In a message dated 6/9/99 2:29:15 PM Eastern Daylight Time,
[EMAIL PROTECTED] writes:
> Saya berpendapat jelas bukan mewakili rakyat, mewakili diri saya pribadi.
> Yang
> saya riaukan adalah rakyat yang memilih Mega. Yang aya resahkan adalah
suara
> yang memilih Mega, jika kebanyakan adalah orang orang yang tidak tahu
> sebenarnya Mega, tahunya Mega adalah anak Sukarno, seperti contohnya para
> rakyat kecil, tentu saja bisa berabe, karena masa depan mereka dalam
> jeopardy
> termasuk the rest of rakyat Indonesia lainnya yang tidak ikut ikutan
memilih
> Mega, karena mau tidak mau mereka harus rela berada dibawah kepemimpinan
> Mega.
>
> Yuni
Irwan:
Dengan kata lain anda ingin mengatakan bahwa anda lebih
tahu banyak tentang Mega ketimbang pemilih2 PDIP.
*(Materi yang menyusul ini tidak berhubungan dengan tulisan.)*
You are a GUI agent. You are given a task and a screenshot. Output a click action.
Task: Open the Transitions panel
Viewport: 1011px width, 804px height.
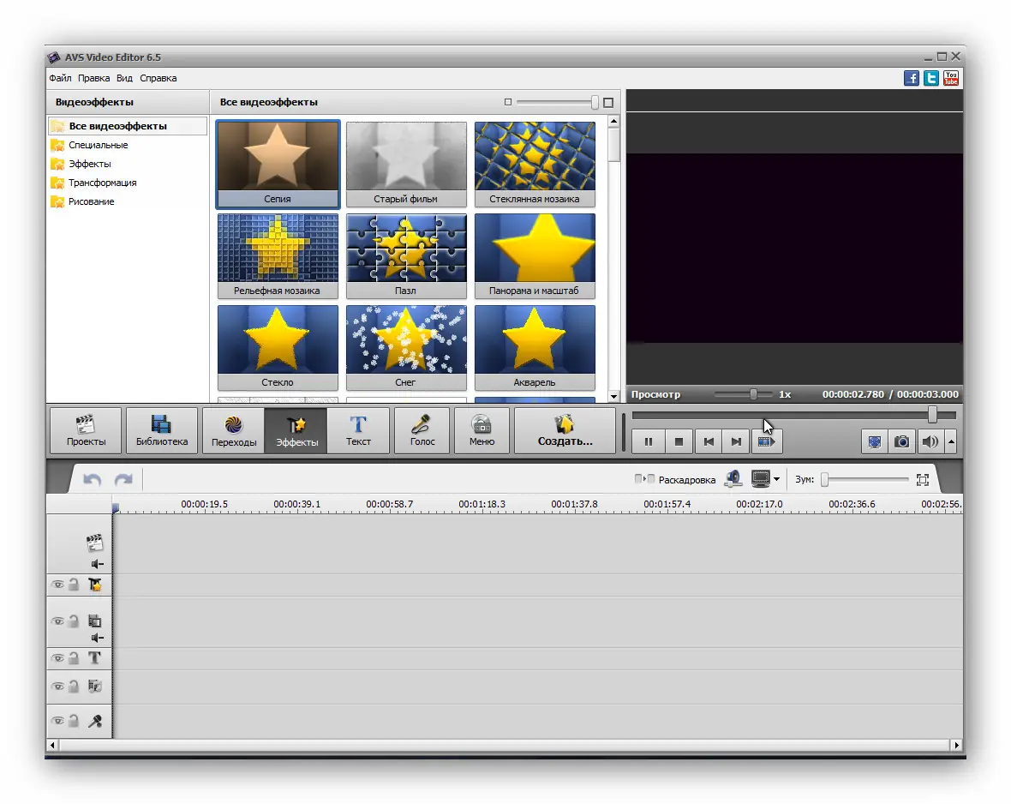pyautogui.click(x=233, y=430)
Hmmm....mungkin karena sikap anda yg seperti ini makanya
anda kemarin2 itu dibilang sok tahu oleh beberapa rekan disini.
Sadarkah anda sebenarnya dalam posting anda terdahulu
itu anda sudah melontarkan satu prasangka yg tidak didukung
oleh bukti atau pun nalar yg cukup?
Kalau anda belum menyadarinya, nanti saya postingkan
disini bagian dari posting anda tersebut. Tapi kalau anda
sudah menyadarinya, baguslah, saya ngga perlu lagi
menunjukkan hal tersebut.
Belajarlah dari kesalahan. Jangan menganggap diri
menjadi orang yg paling hebat dan merasa paling tahu
tentang sesuatu. Di atas awan masih ada langit.